▸ LIGNES EXTRAITES:
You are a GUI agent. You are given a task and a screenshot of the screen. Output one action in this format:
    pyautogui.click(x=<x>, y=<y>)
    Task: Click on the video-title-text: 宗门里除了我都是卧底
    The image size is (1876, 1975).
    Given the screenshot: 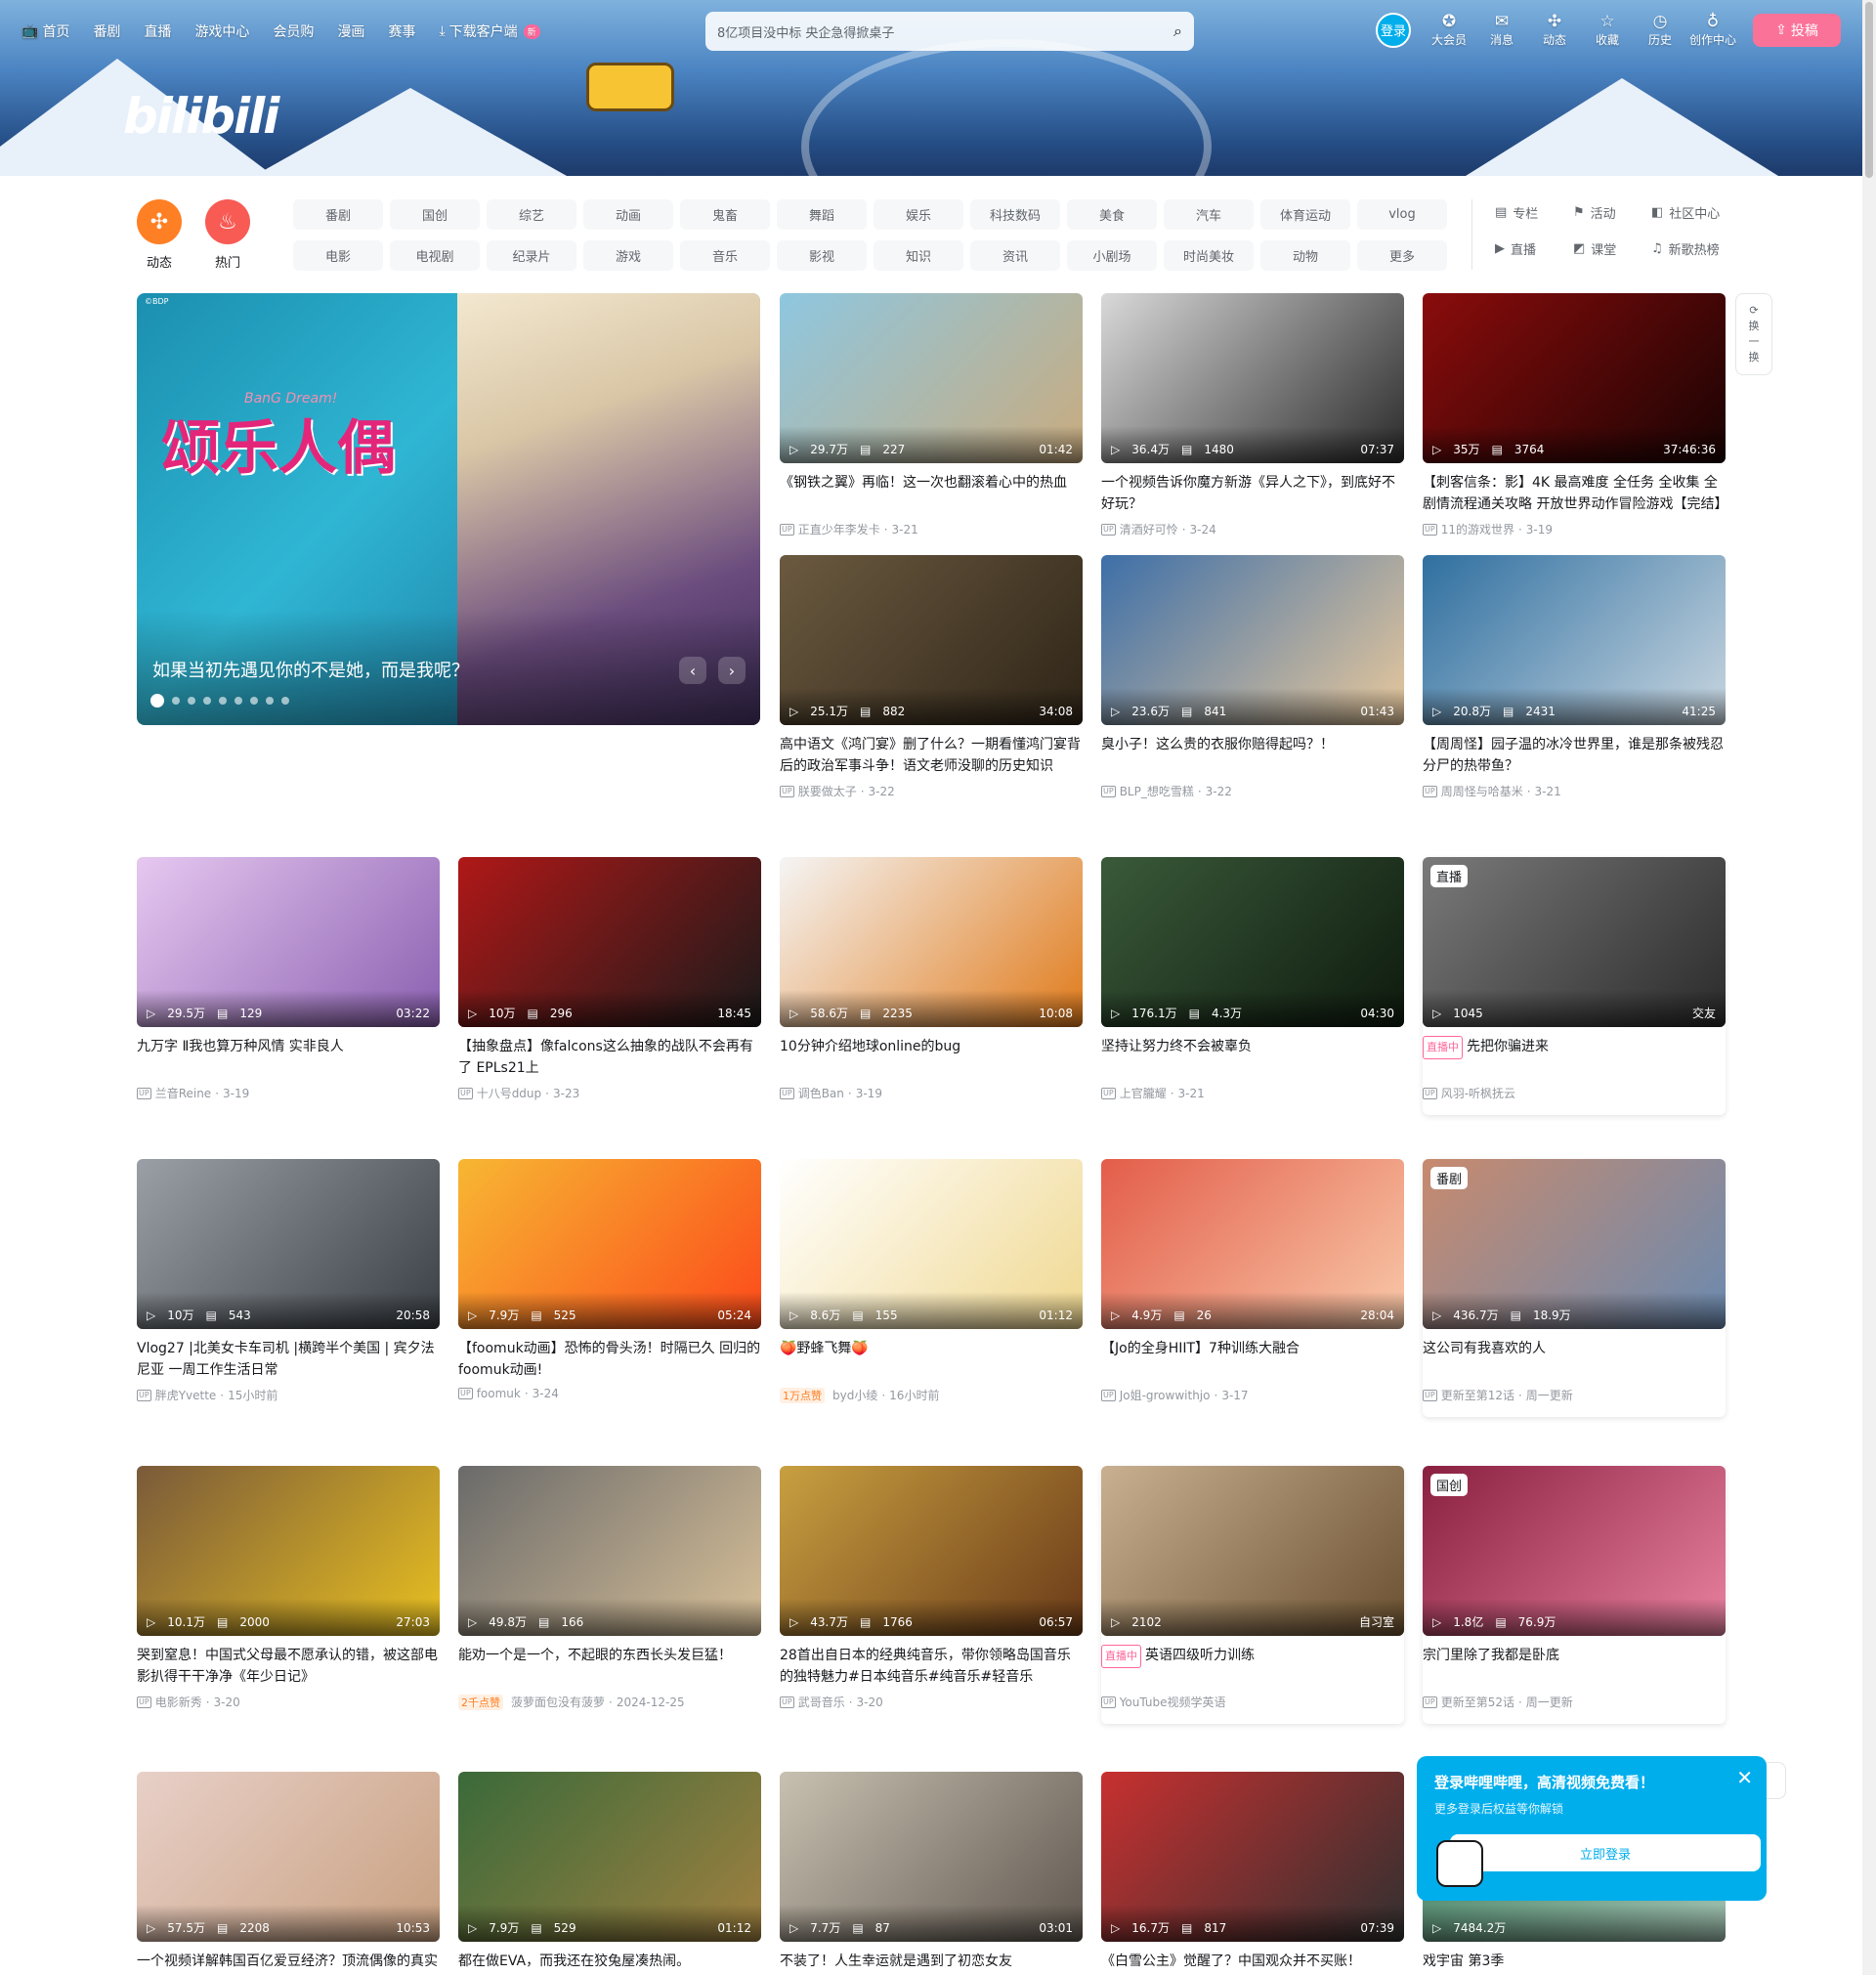 What is the action you would take?
    pyautogui.click(x=1491, y=1656)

▸ OBJECTIF DE L'EXERCICE:
Recopiez sans rien changer les lignes, en partant de la toute première et en allant jusqu'à celle qui contient « The image size is (1876, 1975). », cette dernière comprise.

▸ RÉSULTAT ATTENDU:
You are a GUI agent. You are given a task and a screenshot of the screen. Output one action in this format:
    pyautogui.click(x=<x>, y=<y>)
    Task: Click on the video-title-text: 宗门里除了我都是卧底
    The image size is (1876, 1975).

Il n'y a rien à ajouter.